A criação compartilhada

Depois da sugestão de Coelho, coube a ele e a Brizzi a elaboração do libreto. Gilberto Gil, por sua vez, assumiu a tarefa da composição musical ao lado do maestro. A obra já está concluída no campo sonoro, restando agora a etapa de viabilização cênica e logística. Segundo o compositor, a montagem será construída de forma colaborativa, com participação ativa de músicos e representantes de comunidades indígenas.

Essa não é a primeira vez que Gil e Brizzi unem forças no universo da ópera. Em Amor Azul, criada a partir de um poema hindu sobre o amor de Krishna e Radha, os dois desenvolveram 41 canções originais. Agora, em I-Juca Pirama, a dupla volta a apostar na fusão entre a tradição erudita e a linguagem popular, marca registrada do trabalho de Gil.

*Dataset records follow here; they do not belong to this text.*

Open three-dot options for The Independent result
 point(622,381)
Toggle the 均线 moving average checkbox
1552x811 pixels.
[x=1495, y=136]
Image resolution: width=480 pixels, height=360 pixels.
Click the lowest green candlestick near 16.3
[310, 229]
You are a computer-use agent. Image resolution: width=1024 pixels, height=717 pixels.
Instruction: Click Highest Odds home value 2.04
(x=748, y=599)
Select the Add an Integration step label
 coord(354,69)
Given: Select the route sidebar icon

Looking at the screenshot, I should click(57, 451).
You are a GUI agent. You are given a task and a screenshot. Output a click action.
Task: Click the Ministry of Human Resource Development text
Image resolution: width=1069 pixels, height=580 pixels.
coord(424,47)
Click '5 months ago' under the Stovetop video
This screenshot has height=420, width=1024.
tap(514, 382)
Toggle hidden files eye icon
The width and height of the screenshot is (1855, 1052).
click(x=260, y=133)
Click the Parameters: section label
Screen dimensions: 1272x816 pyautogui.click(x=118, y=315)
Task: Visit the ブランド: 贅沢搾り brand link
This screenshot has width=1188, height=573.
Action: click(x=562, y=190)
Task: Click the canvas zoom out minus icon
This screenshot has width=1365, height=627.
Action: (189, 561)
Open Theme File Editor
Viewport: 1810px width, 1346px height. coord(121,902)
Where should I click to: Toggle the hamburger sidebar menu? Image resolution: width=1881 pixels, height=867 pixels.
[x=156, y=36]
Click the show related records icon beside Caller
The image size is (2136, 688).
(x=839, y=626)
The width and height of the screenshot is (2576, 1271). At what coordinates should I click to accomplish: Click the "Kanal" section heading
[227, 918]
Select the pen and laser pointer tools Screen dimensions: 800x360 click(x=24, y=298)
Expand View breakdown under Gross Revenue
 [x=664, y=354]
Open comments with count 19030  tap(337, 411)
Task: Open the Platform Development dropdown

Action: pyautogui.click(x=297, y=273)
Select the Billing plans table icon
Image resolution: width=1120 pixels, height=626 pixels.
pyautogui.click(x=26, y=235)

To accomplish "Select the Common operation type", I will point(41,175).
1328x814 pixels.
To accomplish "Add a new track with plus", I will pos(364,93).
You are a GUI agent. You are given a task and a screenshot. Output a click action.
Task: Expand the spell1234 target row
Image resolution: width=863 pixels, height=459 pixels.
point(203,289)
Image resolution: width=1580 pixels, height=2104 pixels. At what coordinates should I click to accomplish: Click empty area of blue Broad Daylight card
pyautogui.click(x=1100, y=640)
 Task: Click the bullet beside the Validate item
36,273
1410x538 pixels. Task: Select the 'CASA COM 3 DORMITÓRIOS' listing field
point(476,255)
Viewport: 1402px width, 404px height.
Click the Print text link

“O objetivo é aproximar o universo operístico da musicalidade popular brasileira, onde transito e trabalho”, afirma. O compositor cita exemplos de artistas como Chico Buarque, que já explorou esse diálogo em obras como Ópera do Malandro e Gota D’Água, para reforçar que a integração entre música popular e dramaturgia é um caminho fértil e historicamente legitimado.

A escolha de estrear a ópera durante a COP 30 em Belém carrega também um sentido simbólico. O Pará, estado que será o epicentro da conferência, tem vivido intensos debates sobre desmatamento, bioeconomia e preservação ambiental. Nesse contexto, trazer ao palco uma obra que revisita tradições indígenas e questiona relações de poder e sobrevivência é um gesto artístico que se conecta diretamente com os dilemas contemporâneos.

Além disso, a estreia amplia a relevância cultural do evento global. Belém, que receberá delegações de quase 200 países, terá não apenas um espaço de negociações políticas, mas também um palco de experiências estéticas que projetam a cultura brasileira no cenário internacional.

Seja pela densidade do poema de Gonçalves Dias, pela força da música de Gil ou pela ressonância das pautas indígenas na atualidade, I-Juca Pirama se anuncia como um espetáculo de múltiplas camadas: um tributo à literatura romântica, um exercício de reinvenção musical e um convite ao diálogo entre arte, tradição e futuro.